Crystallographic analysis of human hemoglobin elucidates the structural basis of the potent and dual antisickling activity of pyridyl derivatives of vanillin

Abstract

Vanillin has previously been studied clinically as an antisickling agent to treat sickle-cell disease. In vitro investigations with pyridyl derivatives of vanillin, including INN-312 and INN-298, showed as much as a 90-fold increase in antisickling activity compared with vanillin. The compounds preferentially bind to and modify sickle hemoglobin (Hb S) to increase the affinity of Hb for oxygen. INN-312 also led to a considerable increase in the solubility of deoxygenated Hb S under completely deoxygenated conditions. Crystallographic studies of normal human Hb with INN-312 and INN-298 showed that the compounds form Schiff-base adducts with the N-terminus of the α-subunits to constrain the liganded (or relaxed-state) Hb conformation relative to the unliganded (or tense-state) Hb conformation. Interestingly, while INN-298 binds and directs its meta-positioned pyridine-methoxy moiety (relative to the aldehyde moiety) further down the central water cavity of the protein, that of INN-312, which is ortho to the aldehyde, extends towards the surface of the protein. These studies suggest that these compounds may act to prevent sickling of SS cells by increasing the fraction of the soluble high-affinity Hb S and/or by stereospecific inhibition of deoxygenated Hb S polymerization.

Figure 1

Structures of vanillin, 12C79, 5-HMF and INN compounds.

Figure 2

An initial difference electron-density map (with coefficients F _o − F _c shown at the 2.5σ level) of the R2-state INN-312 complex structure before the bound INN-312 molecules at the α-cleft were added to the model.
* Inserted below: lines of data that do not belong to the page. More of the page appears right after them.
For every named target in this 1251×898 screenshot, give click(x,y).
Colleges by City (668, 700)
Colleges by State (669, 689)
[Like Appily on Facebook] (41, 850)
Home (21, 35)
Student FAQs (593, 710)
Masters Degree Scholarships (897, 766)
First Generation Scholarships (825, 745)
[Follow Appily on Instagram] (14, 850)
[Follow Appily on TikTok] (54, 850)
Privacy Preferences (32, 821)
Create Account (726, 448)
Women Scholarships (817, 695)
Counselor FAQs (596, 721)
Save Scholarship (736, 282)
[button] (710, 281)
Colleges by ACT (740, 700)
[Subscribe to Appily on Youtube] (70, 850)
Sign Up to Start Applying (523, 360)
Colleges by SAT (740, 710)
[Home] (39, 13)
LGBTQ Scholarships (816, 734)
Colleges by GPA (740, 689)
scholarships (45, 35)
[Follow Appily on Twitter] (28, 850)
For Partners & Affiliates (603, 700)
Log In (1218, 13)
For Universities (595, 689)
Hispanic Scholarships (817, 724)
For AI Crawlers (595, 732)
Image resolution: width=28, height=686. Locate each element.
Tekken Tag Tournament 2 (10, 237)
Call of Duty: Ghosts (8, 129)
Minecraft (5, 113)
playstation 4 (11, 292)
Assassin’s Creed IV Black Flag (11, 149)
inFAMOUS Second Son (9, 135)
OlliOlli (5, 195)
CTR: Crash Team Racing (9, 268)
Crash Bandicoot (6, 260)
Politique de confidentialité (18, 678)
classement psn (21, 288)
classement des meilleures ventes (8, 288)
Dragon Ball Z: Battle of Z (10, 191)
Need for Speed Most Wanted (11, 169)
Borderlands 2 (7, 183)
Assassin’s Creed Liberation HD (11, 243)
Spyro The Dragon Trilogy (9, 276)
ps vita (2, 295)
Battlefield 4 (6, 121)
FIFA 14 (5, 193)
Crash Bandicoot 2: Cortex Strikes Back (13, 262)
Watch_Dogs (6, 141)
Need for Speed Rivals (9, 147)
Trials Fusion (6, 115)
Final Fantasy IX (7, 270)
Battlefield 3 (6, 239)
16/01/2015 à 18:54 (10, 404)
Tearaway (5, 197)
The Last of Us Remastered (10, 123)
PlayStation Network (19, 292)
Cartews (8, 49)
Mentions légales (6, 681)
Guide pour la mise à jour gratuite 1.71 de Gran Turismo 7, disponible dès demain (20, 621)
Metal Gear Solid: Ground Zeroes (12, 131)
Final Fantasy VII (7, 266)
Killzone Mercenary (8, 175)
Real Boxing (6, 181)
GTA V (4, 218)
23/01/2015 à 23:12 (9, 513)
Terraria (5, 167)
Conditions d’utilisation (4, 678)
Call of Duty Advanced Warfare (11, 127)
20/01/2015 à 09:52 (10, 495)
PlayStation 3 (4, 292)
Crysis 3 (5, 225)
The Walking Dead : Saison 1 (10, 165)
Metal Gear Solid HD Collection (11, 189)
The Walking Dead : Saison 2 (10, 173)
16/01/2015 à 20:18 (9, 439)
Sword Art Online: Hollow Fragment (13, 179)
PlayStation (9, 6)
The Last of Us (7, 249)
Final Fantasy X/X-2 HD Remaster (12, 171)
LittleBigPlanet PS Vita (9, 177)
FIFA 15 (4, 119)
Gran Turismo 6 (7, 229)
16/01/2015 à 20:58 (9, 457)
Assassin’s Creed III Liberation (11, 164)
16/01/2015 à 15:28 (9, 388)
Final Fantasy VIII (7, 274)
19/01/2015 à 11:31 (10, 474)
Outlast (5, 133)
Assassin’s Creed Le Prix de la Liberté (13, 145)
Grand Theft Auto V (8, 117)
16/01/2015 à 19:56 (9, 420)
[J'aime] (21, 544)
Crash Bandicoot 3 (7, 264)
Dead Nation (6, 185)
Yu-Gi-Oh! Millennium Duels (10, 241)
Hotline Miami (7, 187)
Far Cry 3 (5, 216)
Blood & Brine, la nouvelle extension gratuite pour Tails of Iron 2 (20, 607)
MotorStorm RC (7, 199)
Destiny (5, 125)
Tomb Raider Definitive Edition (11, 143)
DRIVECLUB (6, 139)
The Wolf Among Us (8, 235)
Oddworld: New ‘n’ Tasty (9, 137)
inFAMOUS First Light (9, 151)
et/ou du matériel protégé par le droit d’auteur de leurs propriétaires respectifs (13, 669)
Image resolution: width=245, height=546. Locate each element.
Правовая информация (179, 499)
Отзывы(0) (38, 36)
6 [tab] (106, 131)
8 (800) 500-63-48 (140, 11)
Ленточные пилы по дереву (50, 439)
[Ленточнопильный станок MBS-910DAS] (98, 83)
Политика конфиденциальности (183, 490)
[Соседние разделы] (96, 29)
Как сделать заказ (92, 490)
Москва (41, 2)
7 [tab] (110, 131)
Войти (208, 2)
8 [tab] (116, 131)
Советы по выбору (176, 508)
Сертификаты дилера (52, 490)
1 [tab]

Only one of the two bound molecules is shown. (b) A final electron-density map (with coefficients 2F _o − F _c shown at the 0.8σ level) of the R2-state INN-312 complex structure. (c) An initial difference electron-density map (with coefficients F _o − F _c shown at the 2.2σ level) of the R2-state INN-298 complex structure calculated before the primary and secondary bound INN-298 molecules at the α-cleft were added to the model. (d) A final electron-density map (with coefficients 2F _o − F _c shown at the 0.8σ level) of the R2-state INN-312 complex structure. All maps are superimposed with the final refined models.

Figure 3

Crystal structures of R2-state Hb in complex with two molecules of INN-312 bound at the α-cleft (yellow sticks) and a third molecule of INN-312 (blue sticks) bound at a surface cavity near the α1 heme binding pocket. Hb subunits are shown as ribbons (α1 subunit in ash, α2 subunit in magenta, β1 subunit in orange and β2 subunit in cyan) and hemes are shown as sticks. (b) Primary bound (yellow sticks) and secondary bound (blue sticks) INN-298 molecules at the α-cleft in the R2-state structure.

Figure 4

A pair of INN-312 molecules (yellow sticks) bound at the α-cleft of R2-state Hb making Schiff-base interactions with αVal1 N. Hb subunits are shown as sticks or ribbons (α1 subunit in ash, α2 subunit in magenta). Water molecules are shown as red spheres. For brevity, not all residues that make contact with the compound are shown (interacting residues are shown in Fig. 4 ▶ b). (b) Two-dimensional contacts between one of the bound INN-312 molecules and the protein at the α-cleft. Small-dashed lines indicate hydrogen-bond interactions and broad-dashed lines indicate hydrophobic contacts. Note the rotation of the pyridine ring with respect to the aryl–C bond, which allows the 3-pyridine N atom to make alternate water-mediated hydrogen-bond contacts with the protein. (c) Superimposition of the primary bound INN-298 (yellow) and INN-312 (brown) molecules in R2-state Hb. The protein residues are from the INN-298 structure. (d) A pair of INN-298 molecules (yellow sticks) bound at the α-cleft of the R2-state Hb making Schiff-base interactions with αVal1 N. There is a second pair of symmetry-related INN-298 molecules bound further down the central water cavity (see Fig. 4 ▶ f). (e) Two-dimensional contacts between one of the primary bound INN-298 molecules and the protein at the α-cleft. (f) Primary (yellow sticks) and secondary (green sticks) bound INN-298 molecules.